# DIRECTIONS FOR THIS TASK
Set down, please, exactly the lines below that run from the line with "Hukrim (28, 1910)" to the line with "Lihat Semua (69, 1539)", both lines included.

# DATA LISTING
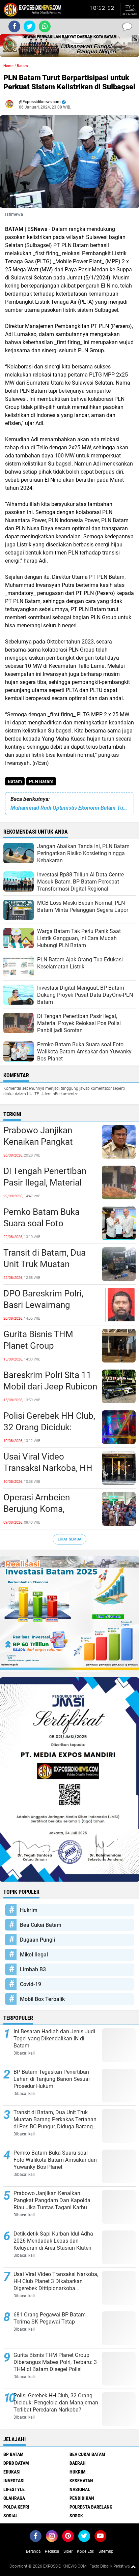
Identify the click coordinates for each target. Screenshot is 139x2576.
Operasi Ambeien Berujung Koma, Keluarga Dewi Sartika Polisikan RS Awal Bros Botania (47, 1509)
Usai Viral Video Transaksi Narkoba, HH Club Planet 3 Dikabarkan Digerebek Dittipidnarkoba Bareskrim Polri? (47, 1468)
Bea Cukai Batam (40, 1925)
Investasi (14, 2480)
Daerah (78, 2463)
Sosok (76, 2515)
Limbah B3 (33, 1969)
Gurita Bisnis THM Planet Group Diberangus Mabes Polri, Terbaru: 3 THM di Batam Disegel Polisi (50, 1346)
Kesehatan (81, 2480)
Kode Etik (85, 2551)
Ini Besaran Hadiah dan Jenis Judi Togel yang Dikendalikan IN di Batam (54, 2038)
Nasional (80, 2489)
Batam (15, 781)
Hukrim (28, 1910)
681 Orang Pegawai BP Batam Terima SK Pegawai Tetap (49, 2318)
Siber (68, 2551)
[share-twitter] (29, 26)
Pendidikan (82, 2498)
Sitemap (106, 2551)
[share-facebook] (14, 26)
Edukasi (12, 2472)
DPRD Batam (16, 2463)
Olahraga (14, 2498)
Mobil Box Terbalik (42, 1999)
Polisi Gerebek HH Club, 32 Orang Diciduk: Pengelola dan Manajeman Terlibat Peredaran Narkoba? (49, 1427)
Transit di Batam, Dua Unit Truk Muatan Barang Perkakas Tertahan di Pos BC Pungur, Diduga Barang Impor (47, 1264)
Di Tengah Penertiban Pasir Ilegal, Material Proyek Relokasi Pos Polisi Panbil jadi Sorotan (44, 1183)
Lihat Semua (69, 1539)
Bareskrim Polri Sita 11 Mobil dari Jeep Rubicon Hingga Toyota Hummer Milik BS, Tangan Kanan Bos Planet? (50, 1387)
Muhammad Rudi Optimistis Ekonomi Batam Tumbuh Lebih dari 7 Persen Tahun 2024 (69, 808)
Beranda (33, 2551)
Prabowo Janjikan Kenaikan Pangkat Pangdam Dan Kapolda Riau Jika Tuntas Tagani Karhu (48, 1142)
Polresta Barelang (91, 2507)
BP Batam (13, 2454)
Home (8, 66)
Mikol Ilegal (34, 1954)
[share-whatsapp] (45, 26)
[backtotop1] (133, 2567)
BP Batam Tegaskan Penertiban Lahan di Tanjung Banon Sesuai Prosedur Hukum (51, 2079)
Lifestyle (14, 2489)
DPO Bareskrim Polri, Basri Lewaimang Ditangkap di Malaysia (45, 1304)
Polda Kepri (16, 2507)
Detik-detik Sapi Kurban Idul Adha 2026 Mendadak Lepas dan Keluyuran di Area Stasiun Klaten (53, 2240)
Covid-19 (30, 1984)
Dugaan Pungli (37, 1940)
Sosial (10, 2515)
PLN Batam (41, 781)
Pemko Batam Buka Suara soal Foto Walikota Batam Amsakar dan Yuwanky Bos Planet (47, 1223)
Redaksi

# TASK OUTPUT
Hukrim (28, 1910)
681 Orang Pegawai BP Batam Terima SK Pegawai Tetap (49, 2318)
Siber (68, 2551)
[share-twitter] (29, 26)
Pendidikan (82, 2498)
Sitemap (106, 2551)
[share-facebook] (14, 26)
Edukasi (12, 2472)
DPRD Batam (16, 2463)
Olahraga (14, 2498)
Mobil Box Terbalik (42, 1999)
Polisi Gerebek HH Club, 32 Orang Diciduk: Pengelola dan Manajeman Terlibat Peredaran Narkoba? (49, 1427)
Transit di Batam, Dua Unit Truk Muatan Barang Perkakas Tertahan di Pos BC Pungur, Diduga Barang Impor (47, 1264)
Di Tengah Penertiban Pasir Ilegal, Material Proyek Relokasi Pos Polisi Panbil jadi Sorotan (44, 1183)
Lihat Semua (69, 1539)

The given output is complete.